HackerOne, the specialist in attack resistance management, launched its Gold Standard Safe Harbor (GSSH) statement for customers, which supports the protection of ethical hackers from liability when hacking in good faith.
By default, any vulnerability disclosure policy, including bug bounty programs, should include a safe harbour statement that outlines the legal protections hackers can expect.
While many programs already include safe harbour in their policies, the GSSH is a short, broad, easily-understood safe harbour statement that’s simple for customers to adopt, HackerOne states.
This standardisation also reduces the burden on hackers for parsing numerous different program statements. HackerOne customers can now further demonstrate their commitment to protecting good faith security research (as defined) with GSSH and help boost hacker engagement to increase their respective attack resistance.
KAYAK, GitLab, and Yahoo are among the first customers to opt for the GSSH’s standardised language.
Chris Evans, CISO and Chief Hacking Officer at HackerOne, says, “With attack surfaces growing, healthy hacker engagement has never been more essential for reducing risk.
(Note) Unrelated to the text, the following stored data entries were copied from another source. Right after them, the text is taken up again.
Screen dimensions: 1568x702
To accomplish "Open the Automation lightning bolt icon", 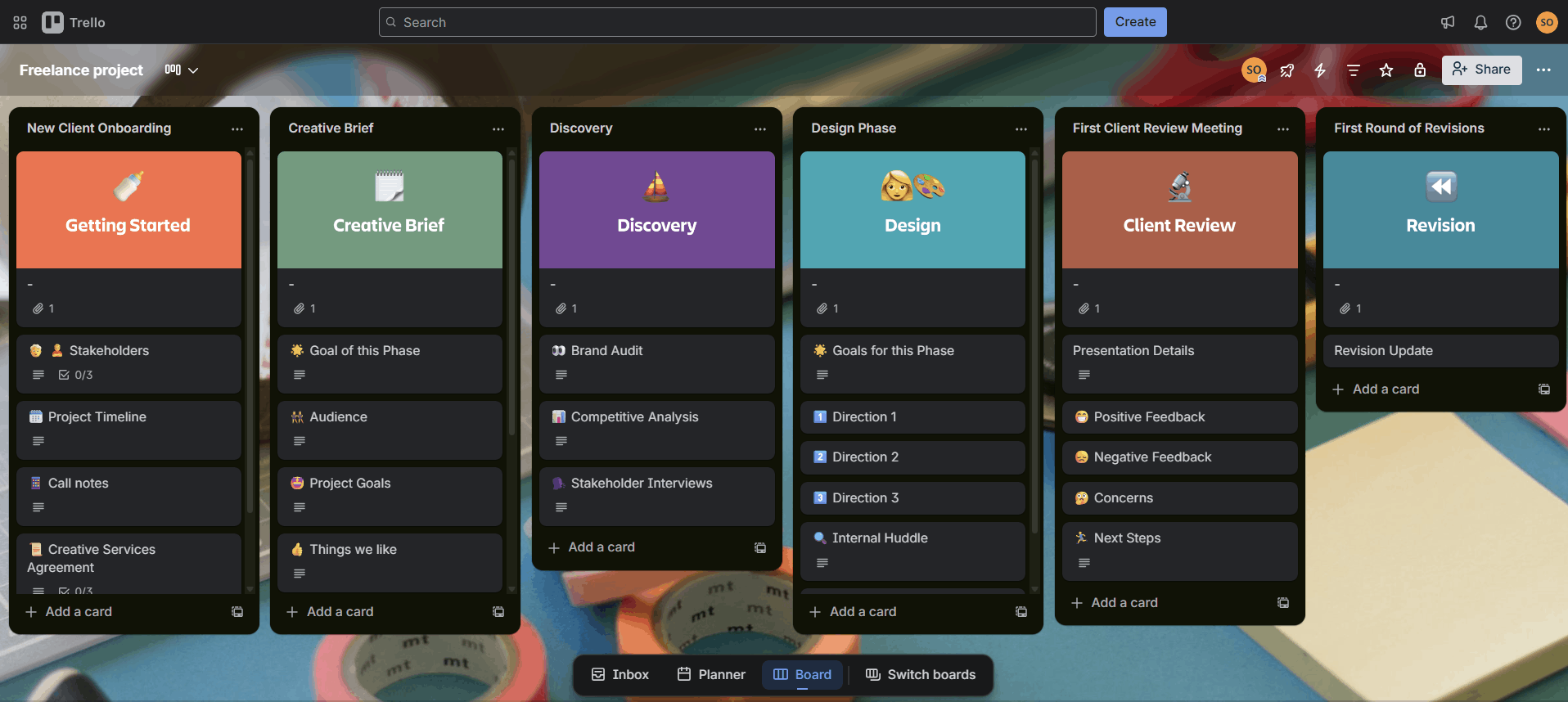I will (x=1320, y=70).
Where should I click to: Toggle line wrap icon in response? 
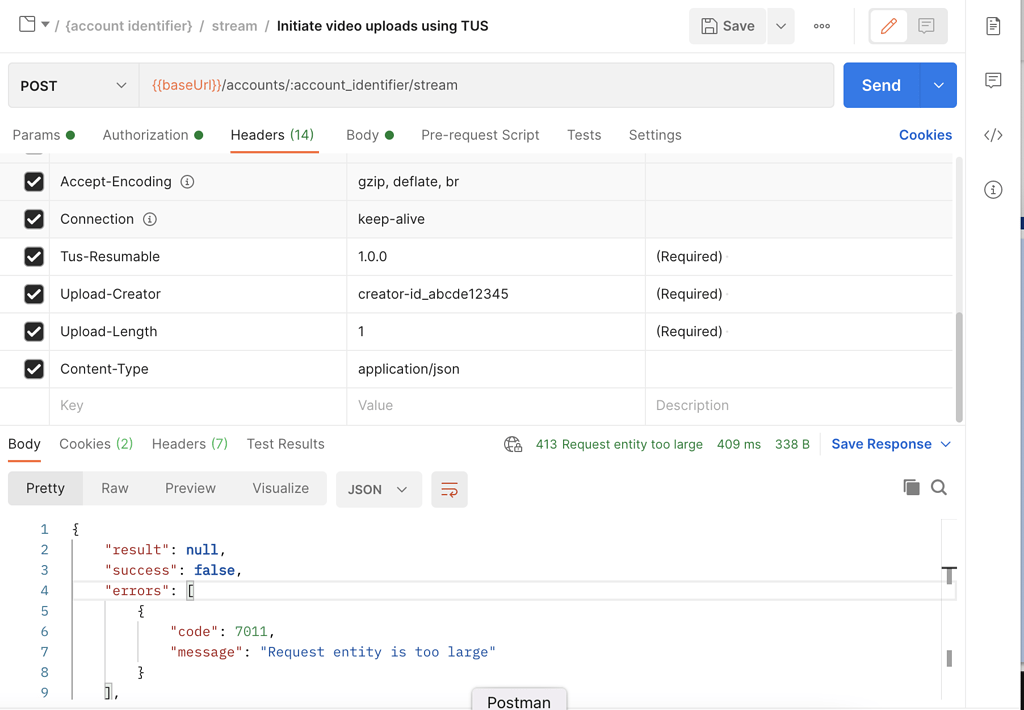pos(449,489)
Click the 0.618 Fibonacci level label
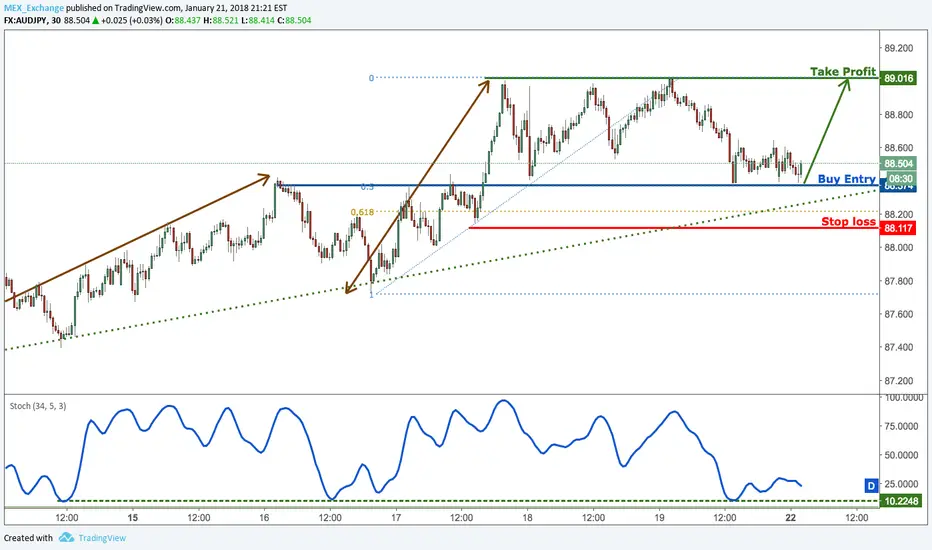Screen dimensions: 932x550 [362, 212]
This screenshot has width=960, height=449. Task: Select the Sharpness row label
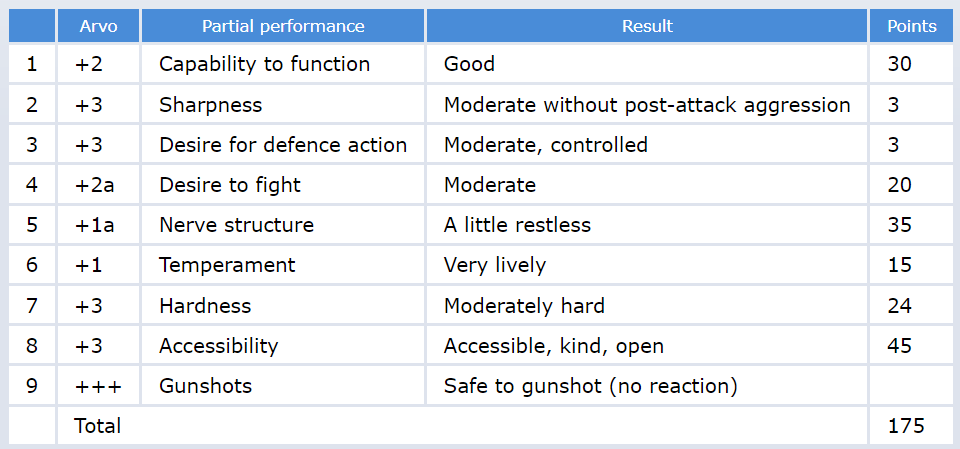[211, 105]
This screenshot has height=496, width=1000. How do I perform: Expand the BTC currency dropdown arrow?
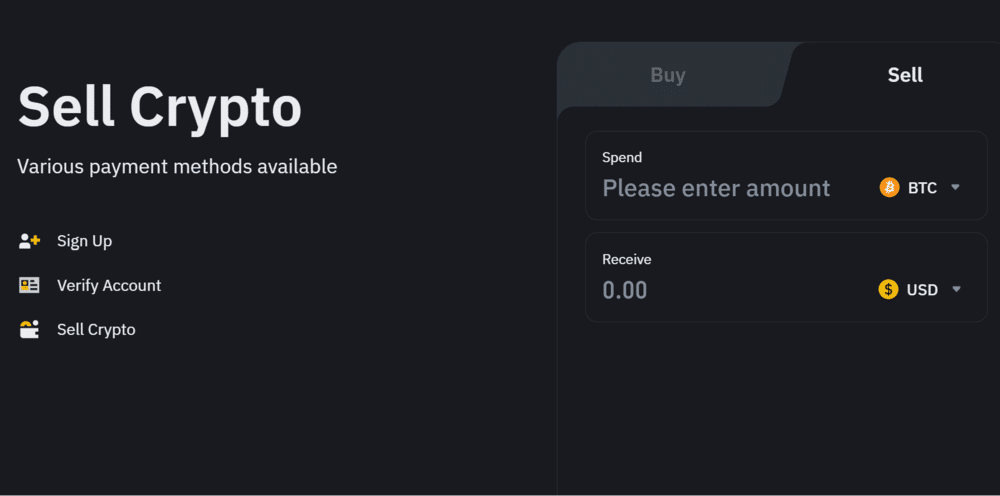pos(955,187)
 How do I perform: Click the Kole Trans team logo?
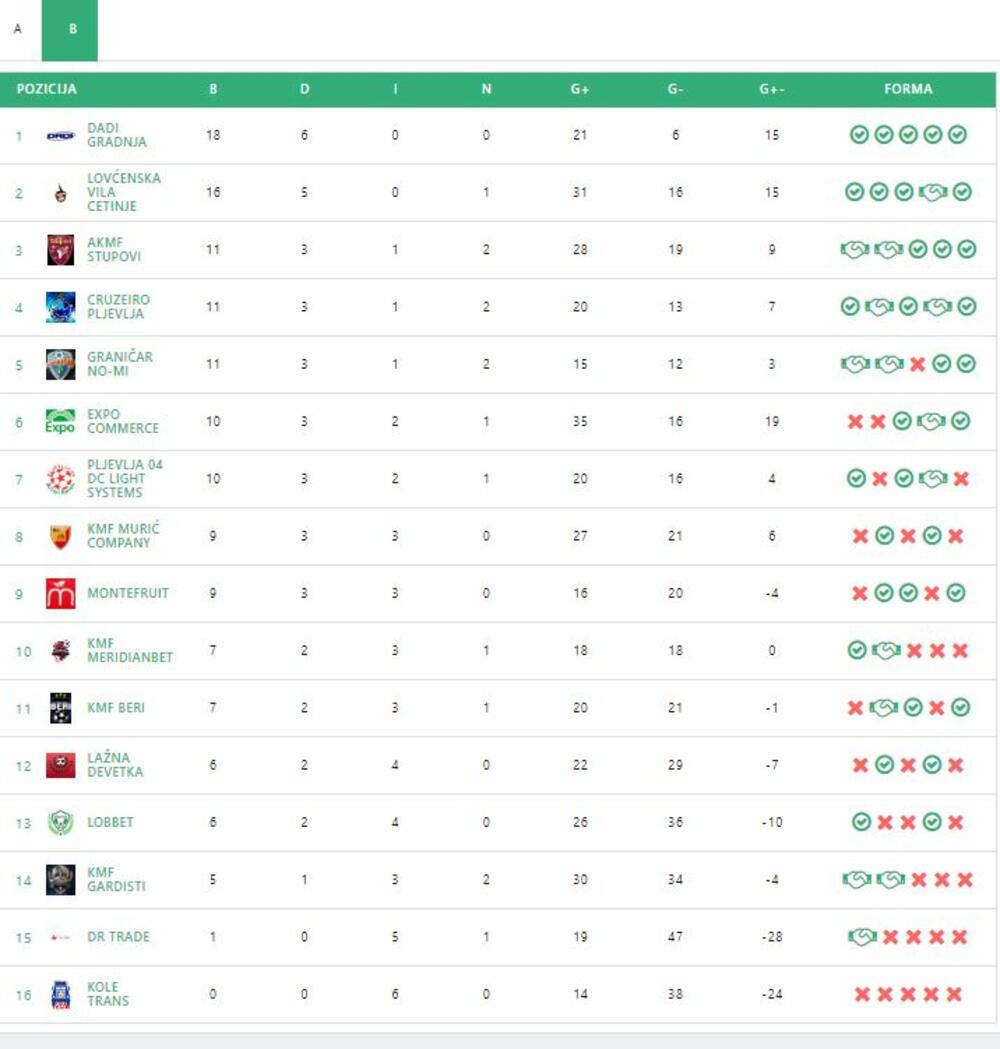[x=60, y=994]
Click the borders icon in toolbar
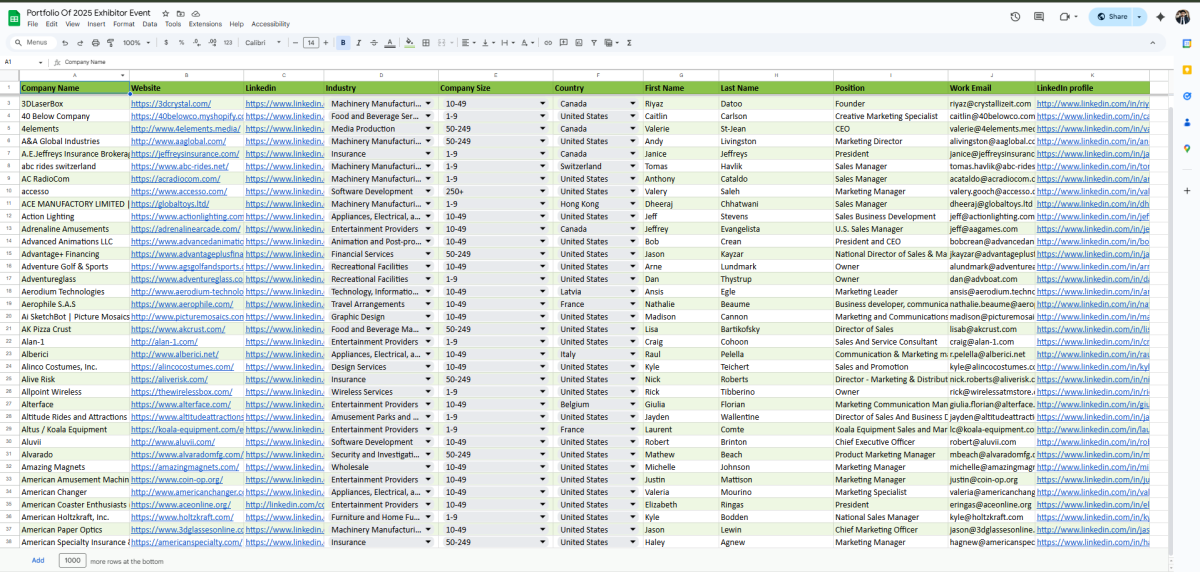Screen dimensions: 1200x572 [x=426, y=43]
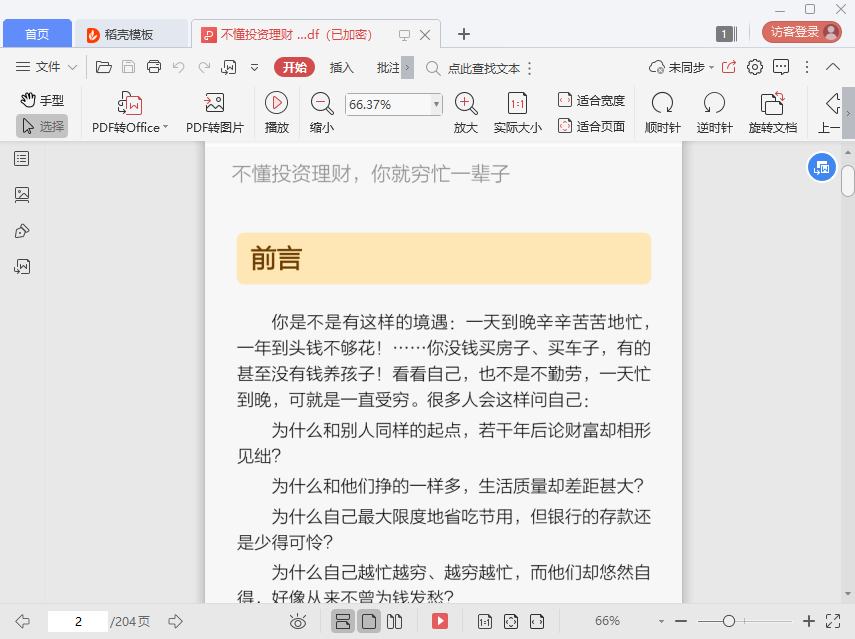Screen dimensions: 855x639
Task: Open the thumbnails panel in left sidebar
Action: (22, 194)
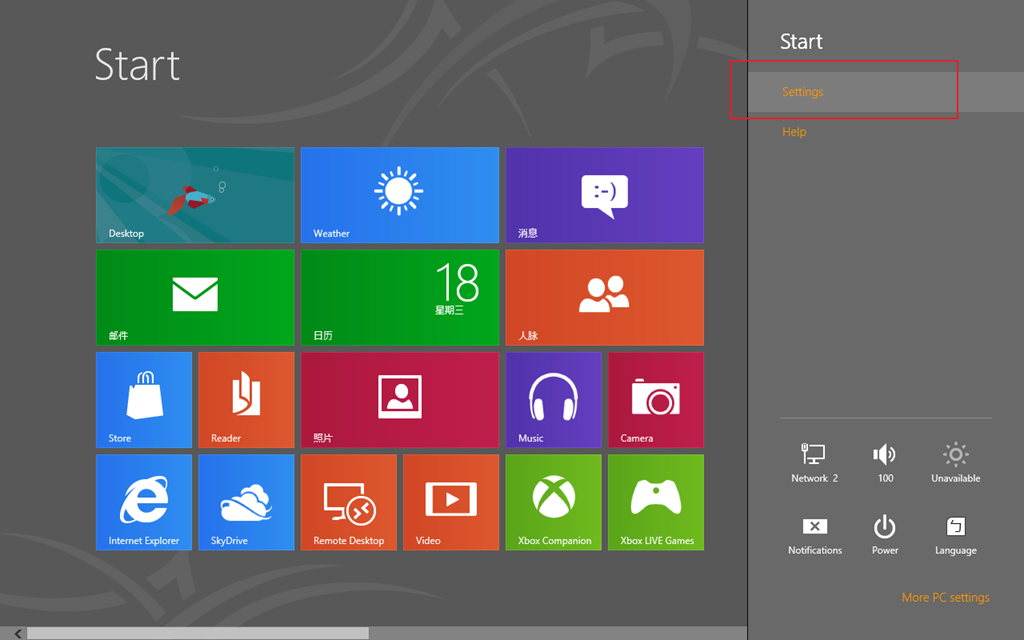Open the Network 2 connections panel
The width and height of the screenshot is (1024, 640).
pyautogui.click(x=814, y=463)
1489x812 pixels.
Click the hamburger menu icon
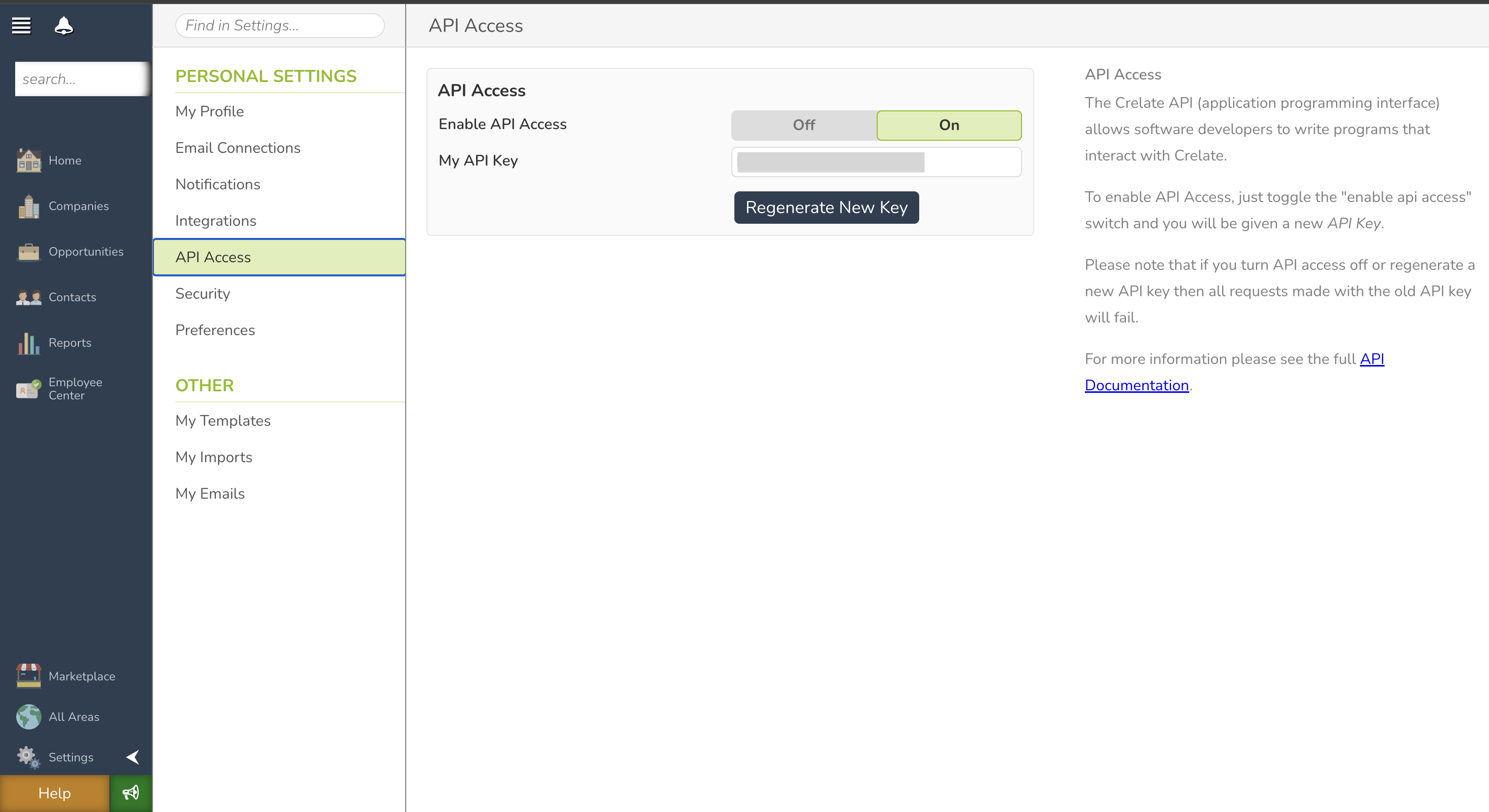[23, 25]
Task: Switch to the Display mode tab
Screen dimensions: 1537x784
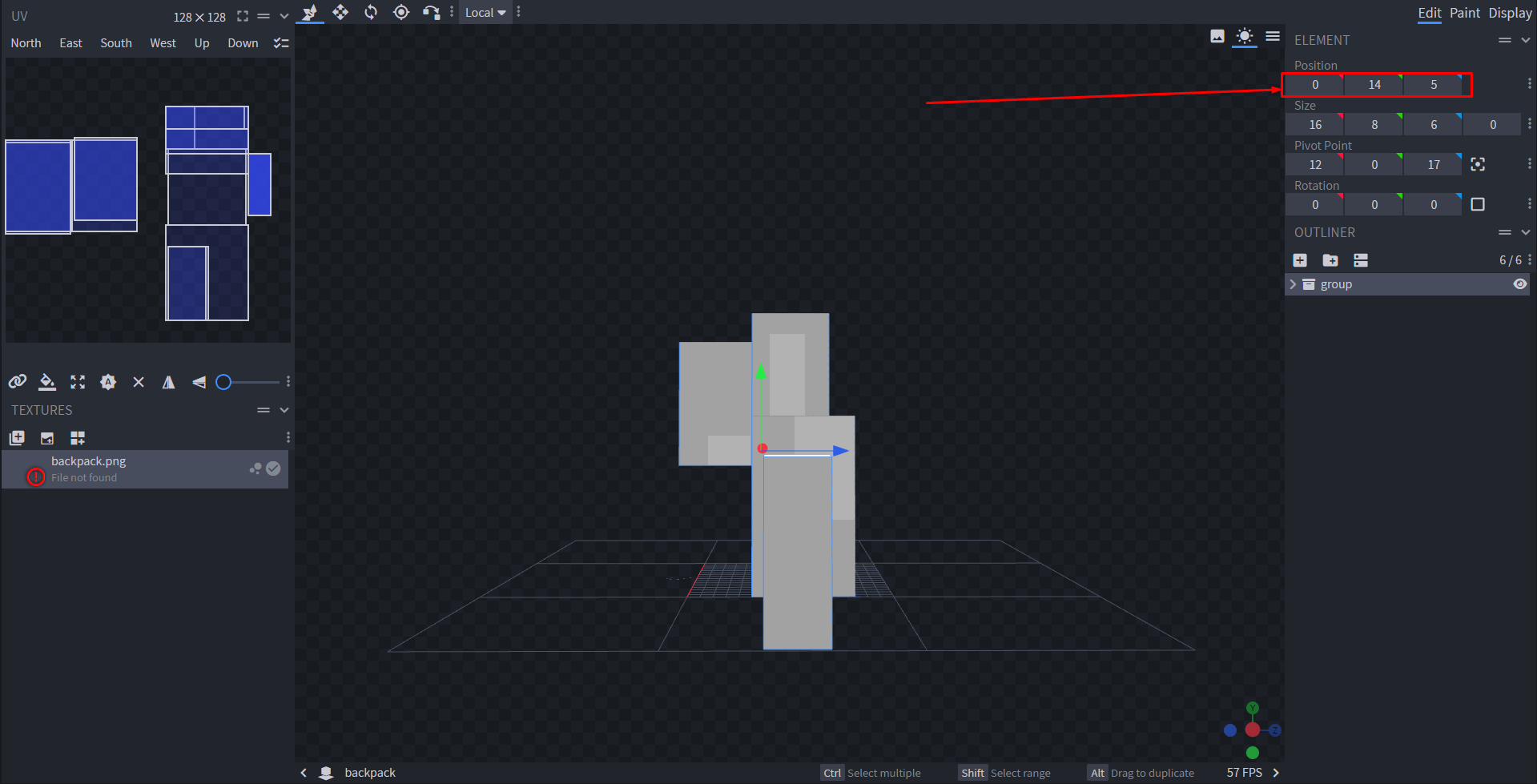Action: [x=1510, y=13]
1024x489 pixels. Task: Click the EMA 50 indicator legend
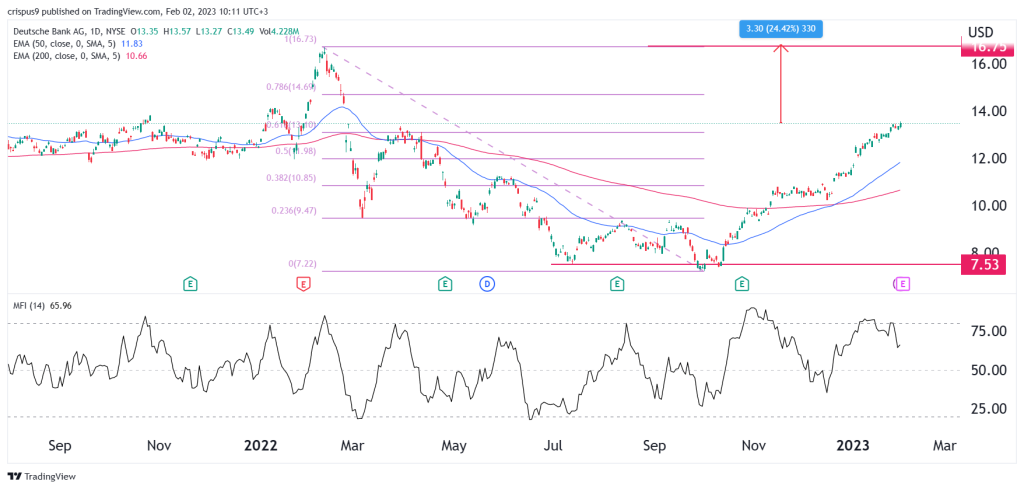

"We at HackerOne want to establish a uniform standard of excellence our customers can adopt that helps hackers feel safe and valued on customer programs. When hackers are happy and engaged, organisations achieve better attack resistance.”
Initial findings from HackerOne’s Hacker Report, to be released later this year, found that more than half of hackers have not reported a vulnerability they have discovered. 20% said this was because an organisation had previously been difficult to work with, and 12% said it was due to their threatening legal language from organisations.
These reasons are despite two-thirds of hackers anticipating that the Department of Justice’s (DOJ) recent changes to its policy on charging cases under the Computer Fraud and Abuse Act (CFAA) will increase hacking protections.
Matthias Keller, Chief Scientist at KAYAK, says, “The Gold Standard Safe Harbor statement helps us more clearly differentiate ourselves as a leading bug bounty program. This aligns with the other best practices we follow, like paying on triage and paying for value, to guarantee we get the best hackers engaging with us to protect the organisation.”
Adopting the GSSH represents an organisation’s endorsement of these latest legal and regulatory developments surrounding security research. Customers that adopt GSSH also clearly authorise good faith security research, which may help clarify the distinction between access during good faith security research versus a reportable data breach.
Dominic Couture, Staff Security Engineer, Application Security at GitLab, says, “GitLab is pleased to adopt the Gold Standard Safe Harbor statement. We hope this will reduce the informational burden to hackers and make their bug bounty experience more seamless, supporting our mission that everyone can contribute.”
Organisations committing to the GSSH will replace their existing safe harbor statement with the GSSH on their program page and receive a corresponding digital badge.
Hackers can also search for programs on the HackerOne platform based on GSSH participation. GSSH is the start of a broader initiative to codify and promote best practices for customers to engage hackers and reduce cybersecurity risk.